<<<<

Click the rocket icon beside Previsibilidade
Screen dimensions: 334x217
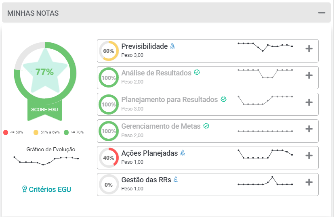click(x=172, y=46)
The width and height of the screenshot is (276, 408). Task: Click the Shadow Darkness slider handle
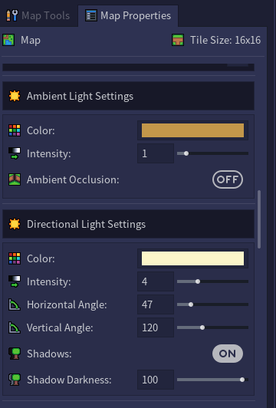(x=242, y=380)
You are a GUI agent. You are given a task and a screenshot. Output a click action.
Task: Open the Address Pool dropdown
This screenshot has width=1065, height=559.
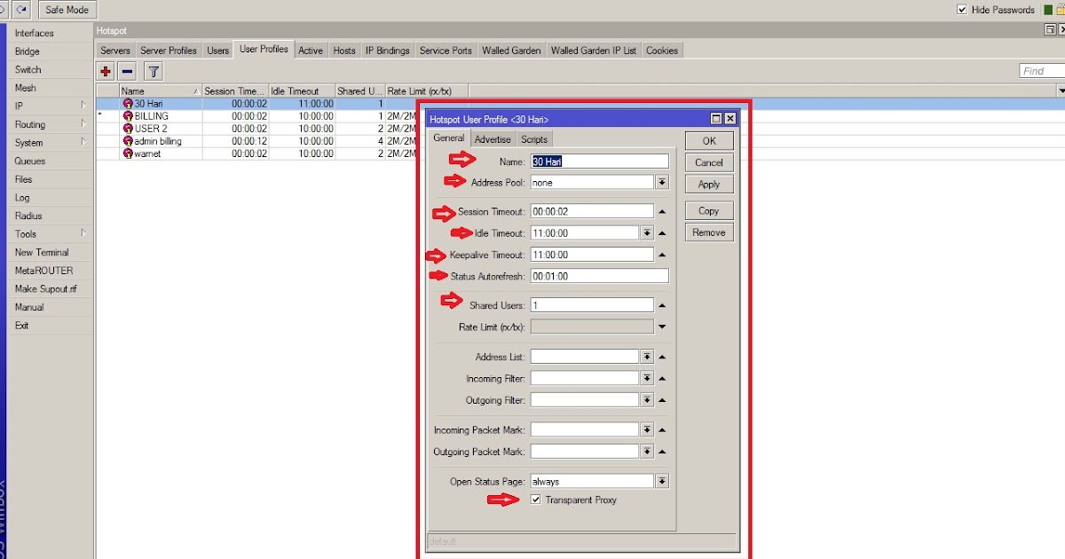662,182
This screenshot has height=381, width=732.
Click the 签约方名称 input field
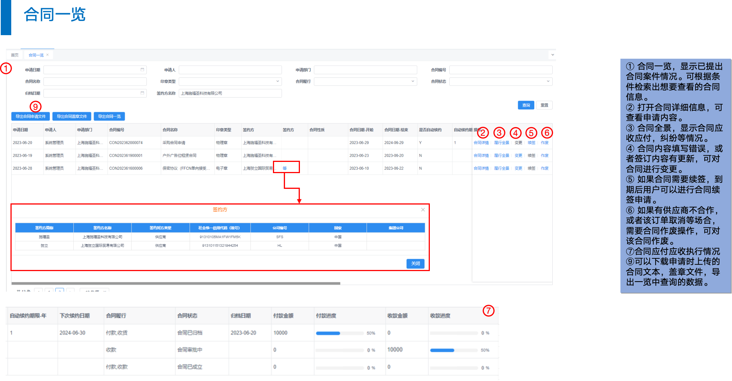tap(230, 93)
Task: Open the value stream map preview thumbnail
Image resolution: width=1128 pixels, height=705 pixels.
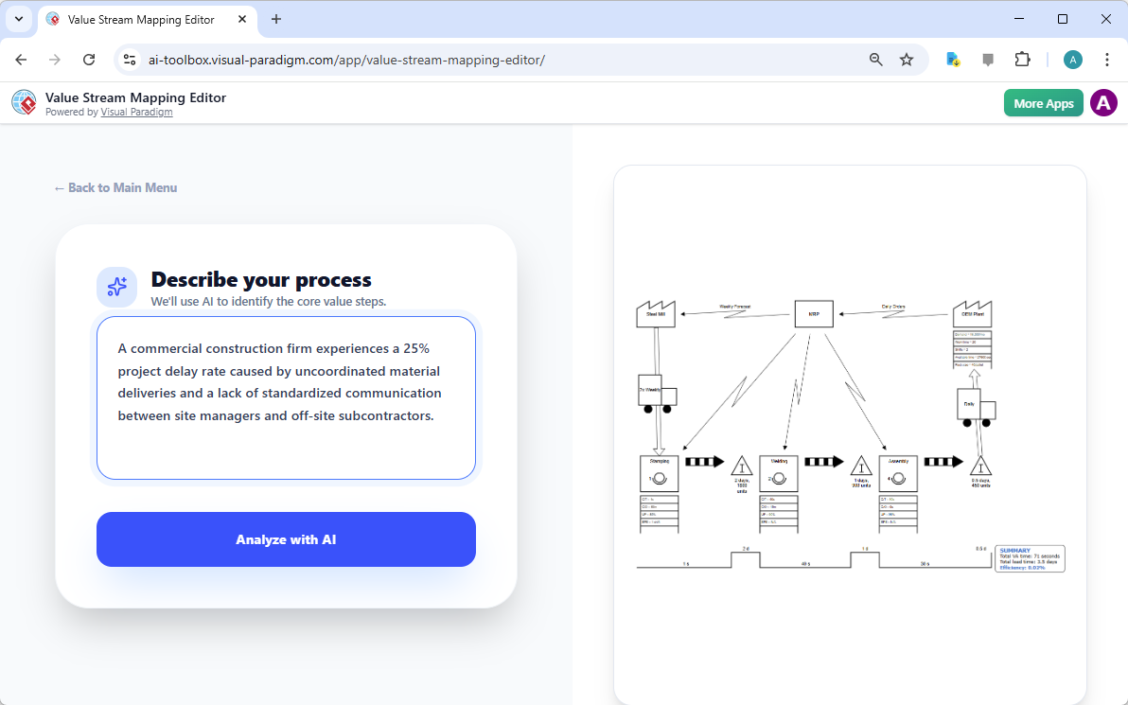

>>>>

▶ Work order:
Set down every line above exactly, pictures excluded.

▶ Solution to this problem:
Click the rocket icon beside Previsibilidade
Screen dimensions: 334x217
click(x=172, y=46)
The width and height of the screenshot is (276, 408). Task: Click the Shadow Darkness slider handle
(x=242, y=380)
You are a GUI agent. You are given a task and a screenshot. Output a click action.
Task: Open the Address Pool dropdown
This screenshot has width=1065, height=559.
662,182
This screenshot has height=381, width=732.
Click the 签约方名称 input field
tap(230, 93)
Task: Open the value stream map preview thumbnail
Image resolution: width=1128 pixels, height=705 pixels.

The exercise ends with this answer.